I don't know if you all have noticed, but Eduardo Escobar is having a career year. In his ninth big league season, Escobar has set or tied career highs in home runs, triples, RBI, stolen bases, and walks. His .254/.312/.448 triple slash (through September 18th) is better than his career slash of .253/.301/.395 too.
He's also one of only two players on the team, the other being Ehire Adrianza, to play six different positions on defense. In a season that has seen an extended absence of Miguel Sano for what seems like forever now, Escobar has stepped up to replace the big man better than could be expected of him.
But how does he compare to other utility players around the league? Well let's take a look, silly! I made a chart with every player who has played at least 100 games, but hasn't played a majority of his teams' games at any one position. All stats are from Baseball Reference and before play on September 18th, 2017. These nine players are the guys who don't start, but still get stuff done better than anyone else.
Utility players batting stats
|Eduardo Escobar, MIN||117||0.254||0.312||0.448||19||63||0.9||85||31|
|Ronald Torreyes, NYY||104||0.287||0.308||0.363||3||36||0.3||42||10|
|Joey Rickard, BAL||107||0.244||0.28||0.35||4||19||0.8||61||9|
|Ezequiel Carrera, TOR||121||0.289||0.362||0.421||8||20||-0.3||70||28|
|Andrew Romine, DET||114||0.232||0.287||0.346||4||23||-1||62||19|
|George Springer, HOU||129||0.291||0.374||0.535||32||79||4.5||105||59|
|Marwin Gonzalez, HOU||123||0.293||0.364||0.521||22||82||3.6||94||42|
|Luis Valbuena, LAA||104||0.197||0.287||0.433||21||58||-0.4||94||40|
|Guillermo Heredia, SEA||117||0.256||0.323||0.349||6||24||1.1||60||26|
Escobar stacks up pretty well with these guys. He doesn't really lead in anything, but he's in the top five in nearly every stat. The two Houston guys tower over everyone else, though. Without them an argument could be made for Escobar being the best utility hitter.
And in case you saw George Springer and thought, "What the heck? He's totally a starter!" Well, he is, but with 77 games in center field and 74 in right field, he hasn't started a majority of the Astros games at either position, so he gets to be on the table. I don't make the rules, I only enforce them.
Speaking of playing different positions, a lot of Escobar's value comes from his ability to play more than one of them. Here's another table showing the number of games at each position for each player.

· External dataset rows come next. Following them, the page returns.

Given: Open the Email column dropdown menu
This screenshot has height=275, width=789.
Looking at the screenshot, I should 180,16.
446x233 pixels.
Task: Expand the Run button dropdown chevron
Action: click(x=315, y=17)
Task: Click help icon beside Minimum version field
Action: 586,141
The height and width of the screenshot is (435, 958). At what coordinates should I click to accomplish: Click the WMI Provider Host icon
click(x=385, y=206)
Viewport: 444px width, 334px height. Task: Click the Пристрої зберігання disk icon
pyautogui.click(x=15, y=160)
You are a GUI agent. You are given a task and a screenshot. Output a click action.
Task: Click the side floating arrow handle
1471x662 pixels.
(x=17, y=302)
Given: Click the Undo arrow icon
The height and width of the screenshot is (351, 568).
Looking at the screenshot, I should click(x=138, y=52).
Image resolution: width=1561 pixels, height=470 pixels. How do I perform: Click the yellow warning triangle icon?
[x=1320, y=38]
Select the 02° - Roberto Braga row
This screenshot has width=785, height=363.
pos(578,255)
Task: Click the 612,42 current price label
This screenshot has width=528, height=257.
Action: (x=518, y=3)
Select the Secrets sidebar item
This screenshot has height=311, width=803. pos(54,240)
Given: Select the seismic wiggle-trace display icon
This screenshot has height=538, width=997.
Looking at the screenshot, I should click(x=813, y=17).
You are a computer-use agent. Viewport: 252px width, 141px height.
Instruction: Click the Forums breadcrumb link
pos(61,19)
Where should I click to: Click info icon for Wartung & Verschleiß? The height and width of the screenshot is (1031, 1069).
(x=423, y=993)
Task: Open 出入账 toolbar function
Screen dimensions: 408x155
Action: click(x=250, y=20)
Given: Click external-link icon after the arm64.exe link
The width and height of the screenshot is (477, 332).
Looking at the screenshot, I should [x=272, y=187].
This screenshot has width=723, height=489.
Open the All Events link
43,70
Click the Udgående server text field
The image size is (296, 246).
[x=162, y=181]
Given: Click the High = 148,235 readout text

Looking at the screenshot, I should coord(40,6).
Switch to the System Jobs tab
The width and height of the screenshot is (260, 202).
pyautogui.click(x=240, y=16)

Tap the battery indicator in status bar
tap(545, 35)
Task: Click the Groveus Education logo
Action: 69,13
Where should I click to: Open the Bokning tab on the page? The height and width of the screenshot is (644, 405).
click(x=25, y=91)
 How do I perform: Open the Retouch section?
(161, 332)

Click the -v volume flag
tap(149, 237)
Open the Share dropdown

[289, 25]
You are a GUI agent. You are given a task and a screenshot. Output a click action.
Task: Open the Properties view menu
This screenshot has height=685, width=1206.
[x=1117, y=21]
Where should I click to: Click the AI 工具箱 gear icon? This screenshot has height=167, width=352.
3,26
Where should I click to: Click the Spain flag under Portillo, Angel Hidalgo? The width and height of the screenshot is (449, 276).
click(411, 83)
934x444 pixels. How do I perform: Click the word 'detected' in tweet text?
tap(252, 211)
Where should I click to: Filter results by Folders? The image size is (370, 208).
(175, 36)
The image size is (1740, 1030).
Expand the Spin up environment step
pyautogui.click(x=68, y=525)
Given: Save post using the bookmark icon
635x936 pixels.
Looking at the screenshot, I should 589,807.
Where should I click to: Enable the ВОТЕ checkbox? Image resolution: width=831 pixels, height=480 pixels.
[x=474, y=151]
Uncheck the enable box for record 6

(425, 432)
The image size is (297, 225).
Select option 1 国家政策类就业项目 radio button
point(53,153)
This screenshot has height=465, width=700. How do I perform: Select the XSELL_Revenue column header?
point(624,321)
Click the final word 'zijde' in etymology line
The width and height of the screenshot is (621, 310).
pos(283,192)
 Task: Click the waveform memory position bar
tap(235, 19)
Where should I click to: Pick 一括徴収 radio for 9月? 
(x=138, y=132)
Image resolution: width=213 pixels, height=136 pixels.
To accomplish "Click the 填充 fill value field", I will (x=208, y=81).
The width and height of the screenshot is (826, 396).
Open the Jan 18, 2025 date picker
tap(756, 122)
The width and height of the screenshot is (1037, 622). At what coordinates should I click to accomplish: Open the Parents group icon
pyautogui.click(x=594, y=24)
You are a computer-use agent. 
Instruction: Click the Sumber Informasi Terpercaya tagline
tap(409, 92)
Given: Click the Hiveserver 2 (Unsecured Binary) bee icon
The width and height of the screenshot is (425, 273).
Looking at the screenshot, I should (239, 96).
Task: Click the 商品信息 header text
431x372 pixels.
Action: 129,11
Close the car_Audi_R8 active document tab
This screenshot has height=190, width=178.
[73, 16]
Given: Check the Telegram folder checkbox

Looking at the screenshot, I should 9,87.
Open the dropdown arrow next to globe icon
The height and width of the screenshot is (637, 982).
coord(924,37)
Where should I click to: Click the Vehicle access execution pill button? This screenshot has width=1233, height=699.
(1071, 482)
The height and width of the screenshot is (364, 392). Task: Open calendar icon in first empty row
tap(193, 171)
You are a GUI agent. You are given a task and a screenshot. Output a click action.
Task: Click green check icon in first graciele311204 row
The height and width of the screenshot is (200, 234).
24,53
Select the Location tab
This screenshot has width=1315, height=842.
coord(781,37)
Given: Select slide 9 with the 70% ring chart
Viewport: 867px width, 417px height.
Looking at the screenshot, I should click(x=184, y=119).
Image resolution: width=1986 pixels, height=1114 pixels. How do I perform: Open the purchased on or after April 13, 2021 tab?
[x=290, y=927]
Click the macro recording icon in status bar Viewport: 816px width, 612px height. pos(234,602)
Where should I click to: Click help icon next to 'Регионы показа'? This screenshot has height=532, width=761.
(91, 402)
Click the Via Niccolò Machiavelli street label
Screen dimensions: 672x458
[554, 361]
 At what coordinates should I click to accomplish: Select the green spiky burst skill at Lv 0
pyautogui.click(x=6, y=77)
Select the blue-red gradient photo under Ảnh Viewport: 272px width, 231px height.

Positions played by utility players
|Eduardo Escobar, MIN||9||67||16||2||20||1|
|Ronald Torreyes, NYY||51||26||33||1||1|
|Joey Rickard, BAL||42||19||52|
|Ezequiel Carrera, TOR||86||10||23||2|
|Andrew Romine, DET||21||23||21||9||14||22||10||6||1|
|George Springer, HOU||77||74||6|
|Marwin Gonzalez, HOU||31||18||18||35||41||2|
|Luis Valbuena, LAA||47||48||2|
|Guillermo Heredia, SEA||62||57||1||1|
Only Andrew Romine has played in more different positions than Escobar. You've got to give credit to the guy, he's played nine different positions and at least nine games at seven of them. What's interesting about Escobar's positions is that he's played far more games at third base and designated hitter than anyone else. He's also the only one to play a game at catcher so TAKE THAT HOUSTON GUYS.
So maybe Escobar isn't the very best utility player in the league. Houston guys hit more home runs and RBI, most of them have a higher batting average, and Andrew Romine plays more positions, but there are only NINE PLAYERS in the entire American League to not start a majority of their teams' games at a position and still play in at least 100 games.
That kind of versatility is something that's amazing when you have it, and desired if you don't. The Twins are incredibly lucky to have a guy they can plug into almost any position on a whim and not have to worry about his play. Most teams would panic at losing a guy like Sano, but the Twins have been able to rest easy with Escobar coming off the bench.